Reedy found this particularly unwholesome for young people, whose White House experience only sets them up for disillusionment when they return to the real world. If Reedy were writing the rules, his first would be: "There should be a flat rule that no one be permitted to enter the gates of the White House until he is at least forty and has suffered major disappointments in life." Reedy is also concerned that young people, daunted and intimidated by the office, are unlikely to give the president the hard advice he needs to hear.
To appreciate what Reedy is saying, it is necessary to understand his relationship with President Johnson. Reedy was almost fifty years of age when he became LBJ's press secretary. Johnson was a demanding, if not impossible, boss. Reedy was willing to put up with LBJ for only a year and half, and he was not willing to lie for LBJ about the escalation of the war the Vietnam. So he resigned.
A young Bill Moyers, a man in his early thirties, replaced Reedy as press secretary. Moyers was willing to do the president's bidding regardless of his personal feelings. It was a great experience, and started Moyers on a new career path, for he has become a distinguished journalist.
Once when I was visiting with Bill Moyers before an interview, he said to me that he had no doubt about how so many young White House aides got involved in Watergate. "But for the grace of God there go I," he added. He said he felt himself lucky to have made it through the Johnson presidency untarnished.
From what I've learned of the Bush II White House, in chatting with those who do business there, the White House staff includes many young people. And George W. Bush is a president who tolerates no dissent. In short, he's created the world that worried Reedy. Former President Ford would do his successor a favor if he were to send Bush a copy of the book Ford insisted his staff read.

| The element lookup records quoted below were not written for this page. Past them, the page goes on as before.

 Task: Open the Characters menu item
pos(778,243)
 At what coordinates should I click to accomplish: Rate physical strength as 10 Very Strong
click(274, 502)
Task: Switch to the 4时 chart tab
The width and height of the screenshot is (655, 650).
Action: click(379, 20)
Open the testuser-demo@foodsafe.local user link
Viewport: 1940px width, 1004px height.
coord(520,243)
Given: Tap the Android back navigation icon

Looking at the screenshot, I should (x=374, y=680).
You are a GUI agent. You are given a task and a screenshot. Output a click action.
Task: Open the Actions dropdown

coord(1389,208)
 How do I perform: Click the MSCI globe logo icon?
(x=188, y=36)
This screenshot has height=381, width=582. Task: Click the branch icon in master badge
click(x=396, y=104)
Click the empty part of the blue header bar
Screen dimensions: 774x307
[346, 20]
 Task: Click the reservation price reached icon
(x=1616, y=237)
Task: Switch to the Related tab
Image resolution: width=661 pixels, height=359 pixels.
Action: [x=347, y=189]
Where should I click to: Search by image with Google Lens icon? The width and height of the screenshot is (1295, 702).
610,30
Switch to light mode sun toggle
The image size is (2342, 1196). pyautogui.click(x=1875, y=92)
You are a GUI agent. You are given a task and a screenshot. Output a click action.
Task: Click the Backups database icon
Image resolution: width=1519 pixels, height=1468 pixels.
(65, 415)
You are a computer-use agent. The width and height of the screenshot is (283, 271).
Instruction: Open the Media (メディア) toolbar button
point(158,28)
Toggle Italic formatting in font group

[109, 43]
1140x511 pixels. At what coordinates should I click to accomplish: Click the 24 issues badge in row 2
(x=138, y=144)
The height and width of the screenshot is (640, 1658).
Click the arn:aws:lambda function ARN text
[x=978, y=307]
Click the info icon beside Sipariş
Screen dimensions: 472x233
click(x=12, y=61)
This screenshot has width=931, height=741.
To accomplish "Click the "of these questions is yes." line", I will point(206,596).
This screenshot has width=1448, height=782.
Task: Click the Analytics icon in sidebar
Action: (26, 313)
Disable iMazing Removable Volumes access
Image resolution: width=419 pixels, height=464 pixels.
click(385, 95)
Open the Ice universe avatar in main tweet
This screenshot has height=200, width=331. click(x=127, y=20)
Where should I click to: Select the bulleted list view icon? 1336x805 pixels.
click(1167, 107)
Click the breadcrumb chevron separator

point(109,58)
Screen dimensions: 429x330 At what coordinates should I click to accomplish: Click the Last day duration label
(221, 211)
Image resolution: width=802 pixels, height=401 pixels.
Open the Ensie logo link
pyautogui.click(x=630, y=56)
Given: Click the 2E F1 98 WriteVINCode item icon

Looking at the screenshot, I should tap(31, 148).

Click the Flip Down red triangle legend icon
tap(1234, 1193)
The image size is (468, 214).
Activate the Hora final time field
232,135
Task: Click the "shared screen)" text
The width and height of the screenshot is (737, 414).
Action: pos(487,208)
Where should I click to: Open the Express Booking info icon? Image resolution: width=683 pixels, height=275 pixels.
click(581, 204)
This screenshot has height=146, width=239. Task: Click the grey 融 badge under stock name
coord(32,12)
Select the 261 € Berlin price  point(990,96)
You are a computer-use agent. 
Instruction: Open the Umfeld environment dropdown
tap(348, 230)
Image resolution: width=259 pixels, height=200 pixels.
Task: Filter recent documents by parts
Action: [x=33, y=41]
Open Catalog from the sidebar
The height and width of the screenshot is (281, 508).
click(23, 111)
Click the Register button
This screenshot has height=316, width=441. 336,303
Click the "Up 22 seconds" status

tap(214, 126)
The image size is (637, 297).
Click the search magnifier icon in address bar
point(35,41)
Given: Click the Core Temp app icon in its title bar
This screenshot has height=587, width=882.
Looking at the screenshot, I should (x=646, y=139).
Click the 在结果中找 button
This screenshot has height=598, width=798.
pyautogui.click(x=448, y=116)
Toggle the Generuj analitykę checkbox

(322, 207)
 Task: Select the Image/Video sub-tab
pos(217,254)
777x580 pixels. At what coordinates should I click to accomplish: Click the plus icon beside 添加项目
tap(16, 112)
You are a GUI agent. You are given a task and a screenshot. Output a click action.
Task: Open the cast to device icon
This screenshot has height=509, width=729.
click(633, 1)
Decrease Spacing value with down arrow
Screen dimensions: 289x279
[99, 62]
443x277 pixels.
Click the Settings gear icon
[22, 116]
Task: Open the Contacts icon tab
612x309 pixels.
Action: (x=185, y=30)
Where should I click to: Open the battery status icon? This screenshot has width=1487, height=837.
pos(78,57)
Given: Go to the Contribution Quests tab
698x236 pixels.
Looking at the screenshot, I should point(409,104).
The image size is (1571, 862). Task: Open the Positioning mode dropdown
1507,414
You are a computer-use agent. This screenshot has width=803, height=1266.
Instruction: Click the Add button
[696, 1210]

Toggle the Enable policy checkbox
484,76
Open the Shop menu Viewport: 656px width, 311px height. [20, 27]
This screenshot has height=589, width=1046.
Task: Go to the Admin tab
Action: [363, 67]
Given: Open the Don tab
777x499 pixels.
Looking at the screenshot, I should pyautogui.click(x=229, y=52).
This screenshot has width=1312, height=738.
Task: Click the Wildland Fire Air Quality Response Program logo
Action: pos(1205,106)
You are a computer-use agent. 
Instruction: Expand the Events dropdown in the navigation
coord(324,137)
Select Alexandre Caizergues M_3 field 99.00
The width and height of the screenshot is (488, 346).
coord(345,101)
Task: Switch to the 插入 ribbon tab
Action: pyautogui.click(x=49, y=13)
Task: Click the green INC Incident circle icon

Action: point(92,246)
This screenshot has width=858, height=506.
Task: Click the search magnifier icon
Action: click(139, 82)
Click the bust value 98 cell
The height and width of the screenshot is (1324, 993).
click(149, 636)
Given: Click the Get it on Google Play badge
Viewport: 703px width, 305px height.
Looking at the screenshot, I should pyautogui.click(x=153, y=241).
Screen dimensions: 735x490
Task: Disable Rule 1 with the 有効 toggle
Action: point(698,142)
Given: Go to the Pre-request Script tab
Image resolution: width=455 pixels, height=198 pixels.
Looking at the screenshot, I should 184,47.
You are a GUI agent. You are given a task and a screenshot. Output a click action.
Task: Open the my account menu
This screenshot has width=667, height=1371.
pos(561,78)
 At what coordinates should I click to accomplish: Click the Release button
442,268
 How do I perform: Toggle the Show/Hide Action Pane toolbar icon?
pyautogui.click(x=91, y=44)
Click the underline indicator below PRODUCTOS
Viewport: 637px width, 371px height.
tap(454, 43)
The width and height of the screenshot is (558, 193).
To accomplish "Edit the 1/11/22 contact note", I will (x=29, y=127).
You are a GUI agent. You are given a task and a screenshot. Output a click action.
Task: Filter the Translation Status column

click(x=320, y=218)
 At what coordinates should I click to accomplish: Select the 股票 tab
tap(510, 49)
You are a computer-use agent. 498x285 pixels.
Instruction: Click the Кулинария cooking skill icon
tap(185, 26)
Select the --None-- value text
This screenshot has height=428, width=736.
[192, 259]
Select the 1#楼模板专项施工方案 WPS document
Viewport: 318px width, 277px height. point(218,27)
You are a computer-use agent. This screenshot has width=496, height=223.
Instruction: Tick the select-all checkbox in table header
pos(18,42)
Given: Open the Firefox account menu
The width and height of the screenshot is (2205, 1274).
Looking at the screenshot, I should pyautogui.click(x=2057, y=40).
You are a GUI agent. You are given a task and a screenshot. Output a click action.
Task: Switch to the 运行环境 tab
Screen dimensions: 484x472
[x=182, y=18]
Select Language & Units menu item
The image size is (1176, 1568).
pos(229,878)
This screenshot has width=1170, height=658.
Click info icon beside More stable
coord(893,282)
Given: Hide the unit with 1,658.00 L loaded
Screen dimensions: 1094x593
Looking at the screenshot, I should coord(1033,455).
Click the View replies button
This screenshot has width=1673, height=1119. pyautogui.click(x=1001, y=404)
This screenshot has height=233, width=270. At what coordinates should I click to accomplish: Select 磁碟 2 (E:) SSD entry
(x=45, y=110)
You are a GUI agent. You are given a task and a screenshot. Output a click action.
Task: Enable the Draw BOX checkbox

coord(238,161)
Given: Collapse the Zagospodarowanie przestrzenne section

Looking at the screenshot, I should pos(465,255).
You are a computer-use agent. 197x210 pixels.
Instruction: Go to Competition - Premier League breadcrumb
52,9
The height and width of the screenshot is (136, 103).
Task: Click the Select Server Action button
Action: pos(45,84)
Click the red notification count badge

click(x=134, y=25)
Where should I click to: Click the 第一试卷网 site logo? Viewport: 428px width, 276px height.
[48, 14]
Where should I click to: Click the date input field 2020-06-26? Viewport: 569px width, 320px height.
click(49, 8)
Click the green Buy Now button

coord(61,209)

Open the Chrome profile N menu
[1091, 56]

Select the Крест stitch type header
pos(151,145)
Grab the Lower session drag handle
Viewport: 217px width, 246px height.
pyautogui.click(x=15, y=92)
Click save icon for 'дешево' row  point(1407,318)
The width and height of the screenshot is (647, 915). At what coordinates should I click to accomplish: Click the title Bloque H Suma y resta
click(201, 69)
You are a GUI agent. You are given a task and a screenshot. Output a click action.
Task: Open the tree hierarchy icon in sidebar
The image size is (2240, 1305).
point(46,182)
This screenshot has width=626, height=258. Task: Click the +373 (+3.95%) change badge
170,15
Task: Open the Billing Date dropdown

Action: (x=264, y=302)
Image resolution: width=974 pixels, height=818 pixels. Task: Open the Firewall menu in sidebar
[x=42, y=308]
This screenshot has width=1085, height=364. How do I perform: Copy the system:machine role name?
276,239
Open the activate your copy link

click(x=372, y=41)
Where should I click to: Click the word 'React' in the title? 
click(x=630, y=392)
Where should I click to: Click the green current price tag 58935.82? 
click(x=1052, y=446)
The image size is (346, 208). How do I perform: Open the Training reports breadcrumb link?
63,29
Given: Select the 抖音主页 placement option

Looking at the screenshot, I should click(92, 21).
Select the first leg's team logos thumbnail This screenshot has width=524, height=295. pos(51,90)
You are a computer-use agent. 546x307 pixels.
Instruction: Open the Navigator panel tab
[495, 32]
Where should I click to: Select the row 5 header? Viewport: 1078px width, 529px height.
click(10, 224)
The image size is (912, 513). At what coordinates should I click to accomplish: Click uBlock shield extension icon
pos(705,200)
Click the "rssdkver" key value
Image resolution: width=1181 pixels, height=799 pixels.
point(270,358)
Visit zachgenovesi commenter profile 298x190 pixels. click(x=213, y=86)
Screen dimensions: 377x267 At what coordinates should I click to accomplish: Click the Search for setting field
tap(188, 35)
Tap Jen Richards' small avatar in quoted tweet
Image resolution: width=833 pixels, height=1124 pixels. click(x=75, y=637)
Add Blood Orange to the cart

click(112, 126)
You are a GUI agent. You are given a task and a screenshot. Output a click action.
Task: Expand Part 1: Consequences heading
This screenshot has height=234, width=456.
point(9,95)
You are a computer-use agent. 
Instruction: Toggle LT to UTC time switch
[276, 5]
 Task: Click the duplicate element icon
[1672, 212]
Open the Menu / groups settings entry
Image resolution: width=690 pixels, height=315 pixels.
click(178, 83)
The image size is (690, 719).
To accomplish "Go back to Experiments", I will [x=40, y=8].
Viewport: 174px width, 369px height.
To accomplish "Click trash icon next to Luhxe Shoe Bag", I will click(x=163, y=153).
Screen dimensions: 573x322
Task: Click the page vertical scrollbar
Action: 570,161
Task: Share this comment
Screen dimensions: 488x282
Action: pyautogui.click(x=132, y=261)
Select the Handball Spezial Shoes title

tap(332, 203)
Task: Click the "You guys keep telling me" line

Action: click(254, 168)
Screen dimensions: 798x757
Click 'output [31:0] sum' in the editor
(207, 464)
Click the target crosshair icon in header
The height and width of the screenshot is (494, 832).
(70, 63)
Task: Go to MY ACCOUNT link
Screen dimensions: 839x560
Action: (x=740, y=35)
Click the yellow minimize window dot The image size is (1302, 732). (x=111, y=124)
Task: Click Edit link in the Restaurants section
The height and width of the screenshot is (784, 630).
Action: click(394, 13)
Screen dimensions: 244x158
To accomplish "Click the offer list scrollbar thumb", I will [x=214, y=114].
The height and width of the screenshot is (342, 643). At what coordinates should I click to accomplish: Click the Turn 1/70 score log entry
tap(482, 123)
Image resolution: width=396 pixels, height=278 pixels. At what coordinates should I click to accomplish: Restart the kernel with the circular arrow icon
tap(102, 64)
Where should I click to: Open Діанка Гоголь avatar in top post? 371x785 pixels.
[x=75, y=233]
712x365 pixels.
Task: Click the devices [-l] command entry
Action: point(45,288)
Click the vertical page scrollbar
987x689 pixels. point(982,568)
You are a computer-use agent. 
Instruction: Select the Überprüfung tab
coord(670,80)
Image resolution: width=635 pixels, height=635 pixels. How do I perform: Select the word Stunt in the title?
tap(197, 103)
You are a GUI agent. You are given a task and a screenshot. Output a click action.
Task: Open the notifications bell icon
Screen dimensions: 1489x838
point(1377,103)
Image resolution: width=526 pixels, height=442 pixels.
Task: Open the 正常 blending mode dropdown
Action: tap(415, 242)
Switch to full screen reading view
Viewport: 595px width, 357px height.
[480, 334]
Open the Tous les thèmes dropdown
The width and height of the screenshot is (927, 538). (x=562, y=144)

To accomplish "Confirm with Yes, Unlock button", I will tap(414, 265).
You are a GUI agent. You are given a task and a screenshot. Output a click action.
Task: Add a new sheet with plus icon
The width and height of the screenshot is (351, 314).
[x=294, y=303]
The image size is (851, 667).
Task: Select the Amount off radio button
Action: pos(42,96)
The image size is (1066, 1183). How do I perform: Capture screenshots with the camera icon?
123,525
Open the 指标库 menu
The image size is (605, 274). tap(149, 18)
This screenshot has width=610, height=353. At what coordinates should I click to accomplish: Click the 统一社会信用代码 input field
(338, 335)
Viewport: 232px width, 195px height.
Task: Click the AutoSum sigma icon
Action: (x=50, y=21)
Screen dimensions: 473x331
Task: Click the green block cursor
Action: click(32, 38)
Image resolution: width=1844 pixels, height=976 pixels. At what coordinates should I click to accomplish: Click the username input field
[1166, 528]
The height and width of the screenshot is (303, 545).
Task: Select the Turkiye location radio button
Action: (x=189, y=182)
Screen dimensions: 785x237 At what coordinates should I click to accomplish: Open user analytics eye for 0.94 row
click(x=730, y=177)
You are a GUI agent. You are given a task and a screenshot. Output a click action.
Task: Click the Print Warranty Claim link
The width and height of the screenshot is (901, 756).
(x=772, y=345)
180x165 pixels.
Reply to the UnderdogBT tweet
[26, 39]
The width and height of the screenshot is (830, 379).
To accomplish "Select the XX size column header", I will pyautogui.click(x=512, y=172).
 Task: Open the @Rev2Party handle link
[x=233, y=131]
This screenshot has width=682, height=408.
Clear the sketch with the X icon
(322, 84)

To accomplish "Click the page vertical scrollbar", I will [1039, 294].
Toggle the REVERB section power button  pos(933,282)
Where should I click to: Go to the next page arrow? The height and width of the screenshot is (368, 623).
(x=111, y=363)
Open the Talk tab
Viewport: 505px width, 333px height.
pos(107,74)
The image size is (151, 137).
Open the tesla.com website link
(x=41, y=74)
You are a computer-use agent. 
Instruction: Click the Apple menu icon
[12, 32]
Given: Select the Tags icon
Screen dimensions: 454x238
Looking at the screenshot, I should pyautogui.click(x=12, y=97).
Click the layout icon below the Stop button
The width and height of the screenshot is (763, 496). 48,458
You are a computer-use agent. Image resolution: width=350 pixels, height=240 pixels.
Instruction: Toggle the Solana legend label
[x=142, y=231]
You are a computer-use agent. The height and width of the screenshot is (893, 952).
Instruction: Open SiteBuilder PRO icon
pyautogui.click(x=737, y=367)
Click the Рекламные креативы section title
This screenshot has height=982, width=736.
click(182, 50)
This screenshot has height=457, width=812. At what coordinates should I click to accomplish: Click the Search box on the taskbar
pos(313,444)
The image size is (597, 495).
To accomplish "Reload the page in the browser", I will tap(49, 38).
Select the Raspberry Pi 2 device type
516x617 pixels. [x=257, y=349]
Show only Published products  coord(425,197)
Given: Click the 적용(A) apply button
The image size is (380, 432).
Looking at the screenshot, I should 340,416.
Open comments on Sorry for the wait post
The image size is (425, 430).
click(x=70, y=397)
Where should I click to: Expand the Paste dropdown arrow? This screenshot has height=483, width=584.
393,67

Rather than Barring Young People, Reedy's Rule Imposes Added Responsibility
Reedy's point is that young people who enter politics or government service and are fortunate enough to find themselves working at the White House (or some similar high post) are in for serious disillusionment. That is largely because they will discover that the President of the United States is not the paragon he paints himself to be in his campaign literature. In a White House like Nixon's, which was highly compartmentalized, very few of the president's staff really knew the real Nixon, the man who later surfaced on the tapes.
I hope no young aide ever again discovers themselves working for a corrupt president, as once I did. But if they do, I worry for them. There is no question in my mind that had I been ten years older at the time, I would have told Richard Nixon to go to hell much sooner that I did.
Having talked with countless White House aides who were in their early 30's, as I was, when working at the White House, I have found that most agree that while they felt fully competent to handle the work, it was a baptism-by-fire and on-the-job-training experience. It is my observation that young men and women who are starting their careers are far more likely to do the unsavory political work than those who are older - those who have sacrificed or interrupted established careers to assist a president.
Of course, anyone who works at the White House - young and old - serves at the pleasure of the president. If you don't want to do as the president wishes, you have no business working there. Only a few are like George Reedy, who have no compunction about telling the president no, and resigning. But often this is precisely what a president needs to hear.
I would be the last person to say that Reedy's rule should be adopted to preclude young people from the White House staff. But I do believe that the young people who go to the White House have an added responsibility to examine the consequences of their actions given their youth, inexperience, and ambitions.